According to Chief Lloyd, agents now have at their disposal a new law, which allows them to issue an administrative subpoena to financial institutions to force them to produce records during the investigation of financial crimes. And Greene is a prime candidate for this type of investigation.
Greene, a 32-year-old political unknown with no staff, fundraising or website, stunned party officials when he won 59% of the vote in the June 8th primary, setting him up to face GOP incumbent Sen. Jim DeMint, who is heavily favored to win in the fall.

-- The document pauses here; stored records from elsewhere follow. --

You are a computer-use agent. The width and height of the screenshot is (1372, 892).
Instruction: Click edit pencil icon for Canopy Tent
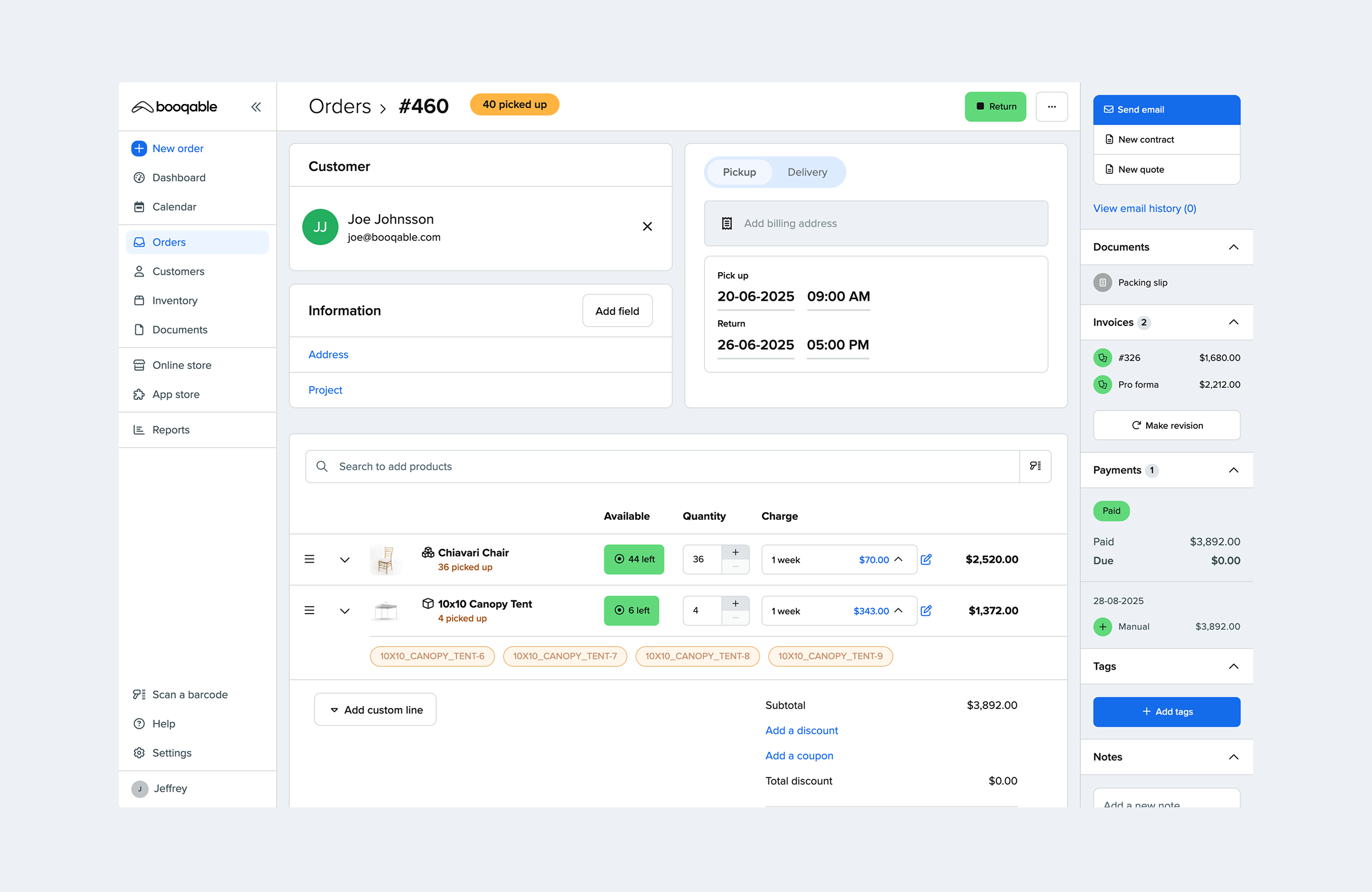click(x=926, y=611)
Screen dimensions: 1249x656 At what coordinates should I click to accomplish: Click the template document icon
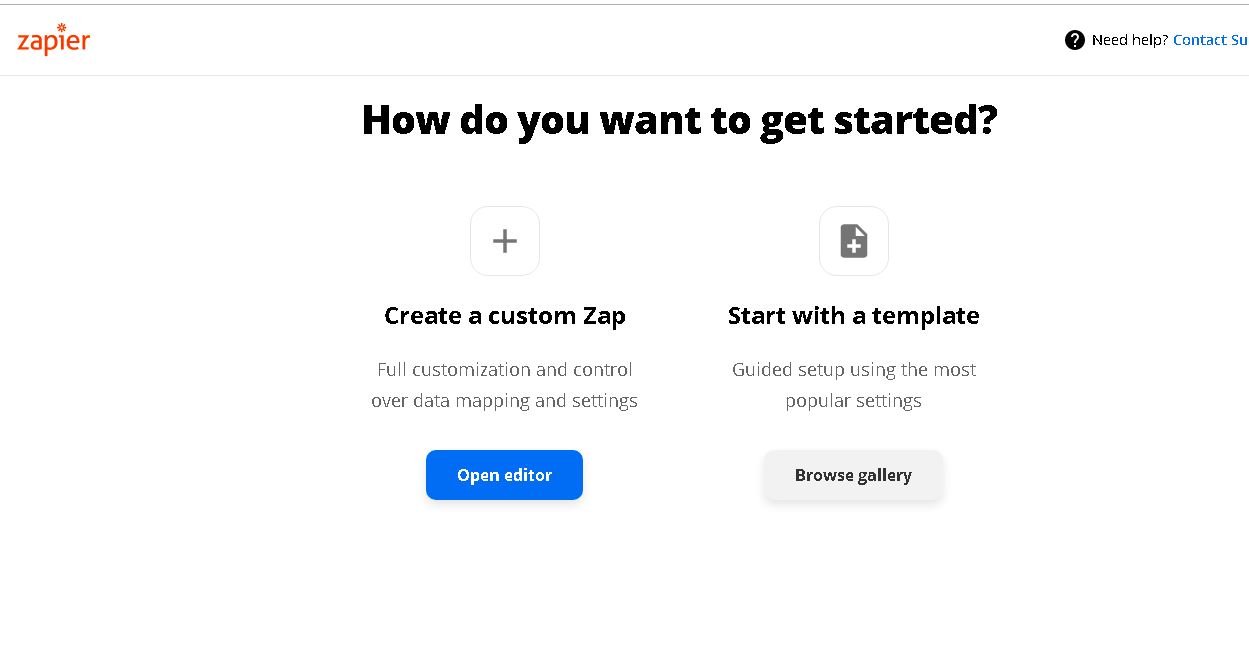854,241
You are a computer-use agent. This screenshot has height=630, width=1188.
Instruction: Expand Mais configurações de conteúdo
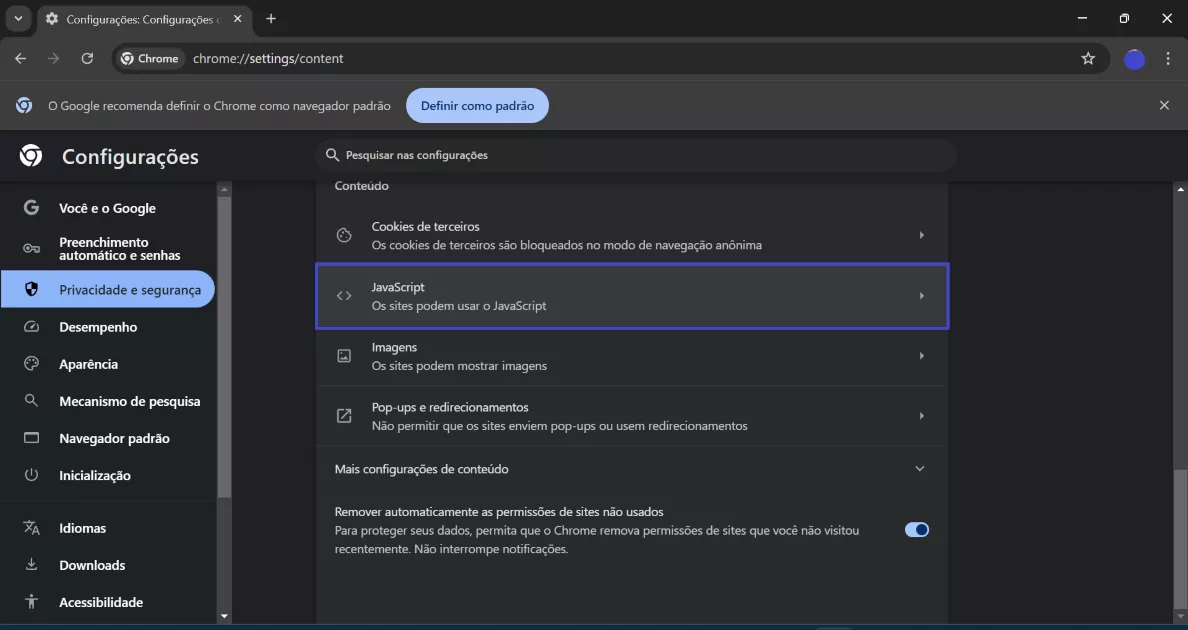(x=918, y=468)
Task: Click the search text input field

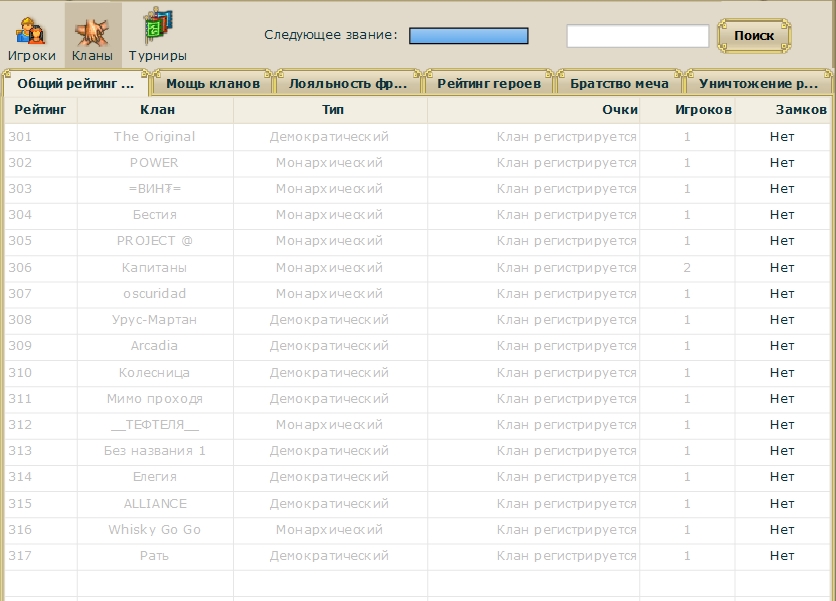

Completely caught off guard by Greene’s 18-point victory, Democratic Party leaders tried to encourage him to withdraw once it was reported that Greene is facing a felony obscenity charge from last November. But he refused, appearing in a series of awkward and terse news interviews, and forcing Democrats to have to accept him as their own. But with his current troubles, it’s anyone’s guess to see how long he actually remains a candidate.
It has been a felony in South Carolina to pay a person to run for public office for several years now. The state has had a long history of hired candidates to disrupt elections, generally hired to run in the Democratic primary in hopes of disrupting or embarrassing the party.While many Republicans relish these sort of dirt tricks, others find it difficult to deal with the rising anger and cynicism it breeds here in both parties. SC politics have always been dominated by anger so overwhelming it blinds the process to dealing with the state's mounting economic and social issues, which as their aggrivated, make people even angrier.